Scan the lines below; pull out those with "Toggle".

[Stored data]
::::
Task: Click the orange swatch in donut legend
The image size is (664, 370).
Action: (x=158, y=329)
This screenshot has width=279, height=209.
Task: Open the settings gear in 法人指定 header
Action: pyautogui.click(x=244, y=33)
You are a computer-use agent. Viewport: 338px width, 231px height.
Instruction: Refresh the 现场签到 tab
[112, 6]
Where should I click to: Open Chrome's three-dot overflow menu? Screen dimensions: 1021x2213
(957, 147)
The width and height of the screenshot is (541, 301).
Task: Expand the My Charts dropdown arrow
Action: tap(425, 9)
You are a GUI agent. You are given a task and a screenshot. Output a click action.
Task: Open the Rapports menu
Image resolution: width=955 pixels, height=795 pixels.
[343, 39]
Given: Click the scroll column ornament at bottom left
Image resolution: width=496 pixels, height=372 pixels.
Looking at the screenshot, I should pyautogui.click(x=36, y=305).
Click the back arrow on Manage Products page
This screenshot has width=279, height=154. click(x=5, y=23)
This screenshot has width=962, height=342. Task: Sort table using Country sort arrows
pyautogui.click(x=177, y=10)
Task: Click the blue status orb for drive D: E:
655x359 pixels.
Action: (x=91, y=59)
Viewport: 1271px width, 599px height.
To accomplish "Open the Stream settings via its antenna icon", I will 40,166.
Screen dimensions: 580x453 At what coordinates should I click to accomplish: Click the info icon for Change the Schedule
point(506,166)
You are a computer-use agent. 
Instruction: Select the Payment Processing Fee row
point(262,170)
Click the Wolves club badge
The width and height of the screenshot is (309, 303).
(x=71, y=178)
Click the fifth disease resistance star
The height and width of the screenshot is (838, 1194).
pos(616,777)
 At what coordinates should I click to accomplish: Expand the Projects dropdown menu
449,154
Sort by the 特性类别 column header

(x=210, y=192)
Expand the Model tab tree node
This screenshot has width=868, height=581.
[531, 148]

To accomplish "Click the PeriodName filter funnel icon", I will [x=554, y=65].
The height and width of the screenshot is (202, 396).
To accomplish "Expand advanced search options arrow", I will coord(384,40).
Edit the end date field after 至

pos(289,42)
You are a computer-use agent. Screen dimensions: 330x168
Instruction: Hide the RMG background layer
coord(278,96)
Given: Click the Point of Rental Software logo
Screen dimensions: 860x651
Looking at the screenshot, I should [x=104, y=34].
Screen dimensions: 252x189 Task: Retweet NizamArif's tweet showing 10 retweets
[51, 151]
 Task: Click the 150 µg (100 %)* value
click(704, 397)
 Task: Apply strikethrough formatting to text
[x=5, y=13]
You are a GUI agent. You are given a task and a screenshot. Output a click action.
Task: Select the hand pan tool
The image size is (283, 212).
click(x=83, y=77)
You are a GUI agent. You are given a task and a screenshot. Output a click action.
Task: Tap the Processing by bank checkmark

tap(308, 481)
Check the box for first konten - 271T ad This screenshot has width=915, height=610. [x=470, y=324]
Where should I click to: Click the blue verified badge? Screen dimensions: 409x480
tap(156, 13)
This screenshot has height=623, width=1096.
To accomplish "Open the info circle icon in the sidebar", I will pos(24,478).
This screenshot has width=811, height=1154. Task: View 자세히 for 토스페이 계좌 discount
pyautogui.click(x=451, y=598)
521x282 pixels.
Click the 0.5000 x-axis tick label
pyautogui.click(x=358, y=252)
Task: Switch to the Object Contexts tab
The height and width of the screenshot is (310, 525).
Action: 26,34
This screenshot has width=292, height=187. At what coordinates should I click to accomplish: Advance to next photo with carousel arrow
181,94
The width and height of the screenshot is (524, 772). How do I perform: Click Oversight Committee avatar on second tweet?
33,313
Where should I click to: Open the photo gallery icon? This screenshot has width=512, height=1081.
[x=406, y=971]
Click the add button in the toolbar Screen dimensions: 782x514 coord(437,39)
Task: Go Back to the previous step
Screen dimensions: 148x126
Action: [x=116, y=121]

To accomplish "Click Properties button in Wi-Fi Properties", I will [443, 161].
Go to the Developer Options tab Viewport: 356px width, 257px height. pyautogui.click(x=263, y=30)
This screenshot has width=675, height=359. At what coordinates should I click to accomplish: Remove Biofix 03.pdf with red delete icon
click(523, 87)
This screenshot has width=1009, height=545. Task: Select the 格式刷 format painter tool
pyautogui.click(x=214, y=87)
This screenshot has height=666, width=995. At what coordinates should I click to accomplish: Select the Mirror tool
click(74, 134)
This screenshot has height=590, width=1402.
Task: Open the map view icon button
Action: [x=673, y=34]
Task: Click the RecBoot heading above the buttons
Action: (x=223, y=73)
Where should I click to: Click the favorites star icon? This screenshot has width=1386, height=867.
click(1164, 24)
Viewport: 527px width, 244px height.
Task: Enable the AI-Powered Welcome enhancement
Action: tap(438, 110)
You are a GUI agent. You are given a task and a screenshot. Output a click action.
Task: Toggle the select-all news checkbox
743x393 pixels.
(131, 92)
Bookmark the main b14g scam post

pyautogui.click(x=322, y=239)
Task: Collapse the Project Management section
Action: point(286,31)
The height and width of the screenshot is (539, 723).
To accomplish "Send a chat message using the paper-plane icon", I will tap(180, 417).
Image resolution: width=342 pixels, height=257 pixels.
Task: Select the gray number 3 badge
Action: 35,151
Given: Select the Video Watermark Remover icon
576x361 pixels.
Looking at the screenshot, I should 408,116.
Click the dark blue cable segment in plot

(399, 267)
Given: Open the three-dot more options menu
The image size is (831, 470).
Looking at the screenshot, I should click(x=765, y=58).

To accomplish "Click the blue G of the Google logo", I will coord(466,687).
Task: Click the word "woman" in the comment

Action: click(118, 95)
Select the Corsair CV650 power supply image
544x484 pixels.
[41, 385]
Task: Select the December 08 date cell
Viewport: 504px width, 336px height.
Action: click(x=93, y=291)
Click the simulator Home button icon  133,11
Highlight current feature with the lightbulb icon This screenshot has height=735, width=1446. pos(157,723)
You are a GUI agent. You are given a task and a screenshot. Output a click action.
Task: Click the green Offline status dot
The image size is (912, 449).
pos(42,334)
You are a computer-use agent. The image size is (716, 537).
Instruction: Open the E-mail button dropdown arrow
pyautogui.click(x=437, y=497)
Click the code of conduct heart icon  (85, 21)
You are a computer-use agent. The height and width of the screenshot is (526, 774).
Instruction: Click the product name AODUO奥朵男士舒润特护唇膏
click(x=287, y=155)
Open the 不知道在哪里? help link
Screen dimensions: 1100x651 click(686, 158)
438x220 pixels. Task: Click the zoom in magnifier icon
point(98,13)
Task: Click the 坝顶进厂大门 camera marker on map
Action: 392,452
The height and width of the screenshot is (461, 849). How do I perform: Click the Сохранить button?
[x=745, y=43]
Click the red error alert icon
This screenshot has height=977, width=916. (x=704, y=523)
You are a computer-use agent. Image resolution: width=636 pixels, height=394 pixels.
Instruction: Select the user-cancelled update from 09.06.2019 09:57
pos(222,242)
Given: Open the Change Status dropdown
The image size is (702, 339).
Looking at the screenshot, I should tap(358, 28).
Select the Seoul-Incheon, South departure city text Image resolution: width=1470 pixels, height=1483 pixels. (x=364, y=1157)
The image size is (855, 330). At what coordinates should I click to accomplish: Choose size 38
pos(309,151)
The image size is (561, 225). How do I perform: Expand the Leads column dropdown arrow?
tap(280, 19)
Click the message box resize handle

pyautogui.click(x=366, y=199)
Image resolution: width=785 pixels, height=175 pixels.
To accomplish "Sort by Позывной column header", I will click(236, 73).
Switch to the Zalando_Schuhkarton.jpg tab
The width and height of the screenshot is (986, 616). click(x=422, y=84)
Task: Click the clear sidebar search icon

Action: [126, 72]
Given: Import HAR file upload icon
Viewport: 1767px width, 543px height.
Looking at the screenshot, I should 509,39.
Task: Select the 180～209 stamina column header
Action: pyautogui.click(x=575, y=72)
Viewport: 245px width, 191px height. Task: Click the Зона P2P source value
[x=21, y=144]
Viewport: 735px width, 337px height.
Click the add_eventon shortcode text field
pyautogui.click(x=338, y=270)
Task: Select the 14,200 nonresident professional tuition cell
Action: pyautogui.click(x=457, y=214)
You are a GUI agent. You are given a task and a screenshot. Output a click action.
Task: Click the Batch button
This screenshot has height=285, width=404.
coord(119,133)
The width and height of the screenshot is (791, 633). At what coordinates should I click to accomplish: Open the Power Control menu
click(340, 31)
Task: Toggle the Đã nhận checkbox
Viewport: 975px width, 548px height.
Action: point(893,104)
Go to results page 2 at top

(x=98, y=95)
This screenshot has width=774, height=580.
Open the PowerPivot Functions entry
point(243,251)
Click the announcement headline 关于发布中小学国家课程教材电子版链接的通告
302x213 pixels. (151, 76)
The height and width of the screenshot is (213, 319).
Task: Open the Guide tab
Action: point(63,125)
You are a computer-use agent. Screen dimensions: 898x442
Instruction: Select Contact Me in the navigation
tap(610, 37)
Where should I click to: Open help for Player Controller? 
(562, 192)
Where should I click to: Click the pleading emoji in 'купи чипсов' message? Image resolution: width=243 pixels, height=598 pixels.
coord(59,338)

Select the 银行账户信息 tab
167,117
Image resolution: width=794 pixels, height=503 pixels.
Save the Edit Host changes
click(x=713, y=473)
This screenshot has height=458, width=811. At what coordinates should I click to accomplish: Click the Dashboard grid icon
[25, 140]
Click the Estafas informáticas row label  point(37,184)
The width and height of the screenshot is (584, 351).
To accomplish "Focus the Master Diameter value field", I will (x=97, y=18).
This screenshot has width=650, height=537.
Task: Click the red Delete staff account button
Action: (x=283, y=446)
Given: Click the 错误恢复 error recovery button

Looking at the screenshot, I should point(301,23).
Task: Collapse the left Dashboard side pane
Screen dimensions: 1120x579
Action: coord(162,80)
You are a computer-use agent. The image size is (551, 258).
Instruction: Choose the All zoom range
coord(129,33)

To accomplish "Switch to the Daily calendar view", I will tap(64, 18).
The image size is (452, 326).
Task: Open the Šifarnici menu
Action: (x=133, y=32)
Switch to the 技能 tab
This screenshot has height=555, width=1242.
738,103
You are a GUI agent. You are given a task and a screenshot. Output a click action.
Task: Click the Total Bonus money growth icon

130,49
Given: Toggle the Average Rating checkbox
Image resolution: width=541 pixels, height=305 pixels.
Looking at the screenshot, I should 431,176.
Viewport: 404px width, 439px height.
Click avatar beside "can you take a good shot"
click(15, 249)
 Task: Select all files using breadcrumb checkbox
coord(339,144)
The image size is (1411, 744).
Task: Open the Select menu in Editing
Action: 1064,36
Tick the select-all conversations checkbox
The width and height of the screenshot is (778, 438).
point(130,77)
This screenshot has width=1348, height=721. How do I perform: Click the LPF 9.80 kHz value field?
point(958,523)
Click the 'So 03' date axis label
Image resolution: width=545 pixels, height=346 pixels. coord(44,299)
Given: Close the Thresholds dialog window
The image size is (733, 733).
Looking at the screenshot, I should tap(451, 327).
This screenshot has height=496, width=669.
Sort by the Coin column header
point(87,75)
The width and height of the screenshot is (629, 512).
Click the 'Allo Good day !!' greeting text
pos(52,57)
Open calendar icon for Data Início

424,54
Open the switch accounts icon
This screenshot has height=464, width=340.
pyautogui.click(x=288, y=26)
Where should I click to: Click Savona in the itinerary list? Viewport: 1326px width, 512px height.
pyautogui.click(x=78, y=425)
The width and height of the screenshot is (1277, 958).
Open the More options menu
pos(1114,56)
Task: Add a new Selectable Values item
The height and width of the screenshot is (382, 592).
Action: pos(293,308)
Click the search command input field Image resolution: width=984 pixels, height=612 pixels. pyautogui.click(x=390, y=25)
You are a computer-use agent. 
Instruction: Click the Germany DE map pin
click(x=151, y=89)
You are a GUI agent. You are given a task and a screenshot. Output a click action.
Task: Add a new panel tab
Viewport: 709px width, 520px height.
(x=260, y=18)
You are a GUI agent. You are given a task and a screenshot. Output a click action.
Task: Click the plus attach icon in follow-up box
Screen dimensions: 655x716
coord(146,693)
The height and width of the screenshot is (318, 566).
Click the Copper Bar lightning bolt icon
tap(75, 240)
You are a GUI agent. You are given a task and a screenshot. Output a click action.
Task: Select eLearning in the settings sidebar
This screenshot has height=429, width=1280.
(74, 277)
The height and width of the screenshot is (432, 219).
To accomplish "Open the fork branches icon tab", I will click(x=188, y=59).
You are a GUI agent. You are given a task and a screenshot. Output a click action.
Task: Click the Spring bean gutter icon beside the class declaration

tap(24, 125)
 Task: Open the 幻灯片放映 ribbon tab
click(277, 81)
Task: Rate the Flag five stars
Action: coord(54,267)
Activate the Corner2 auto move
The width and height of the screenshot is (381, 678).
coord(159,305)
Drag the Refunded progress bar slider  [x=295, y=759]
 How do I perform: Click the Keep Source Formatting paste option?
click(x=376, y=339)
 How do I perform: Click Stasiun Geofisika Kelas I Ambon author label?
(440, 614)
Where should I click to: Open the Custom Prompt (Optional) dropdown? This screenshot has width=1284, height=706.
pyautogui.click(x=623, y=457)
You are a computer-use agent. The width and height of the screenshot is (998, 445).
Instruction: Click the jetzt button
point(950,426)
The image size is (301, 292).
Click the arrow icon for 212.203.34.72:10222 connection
::::
**Answer to this problem**
Task: Toggle the select-all news checkbox
Task: Toggle the Đã nhận checkbox
Given: Toggle the Average Rating checkbox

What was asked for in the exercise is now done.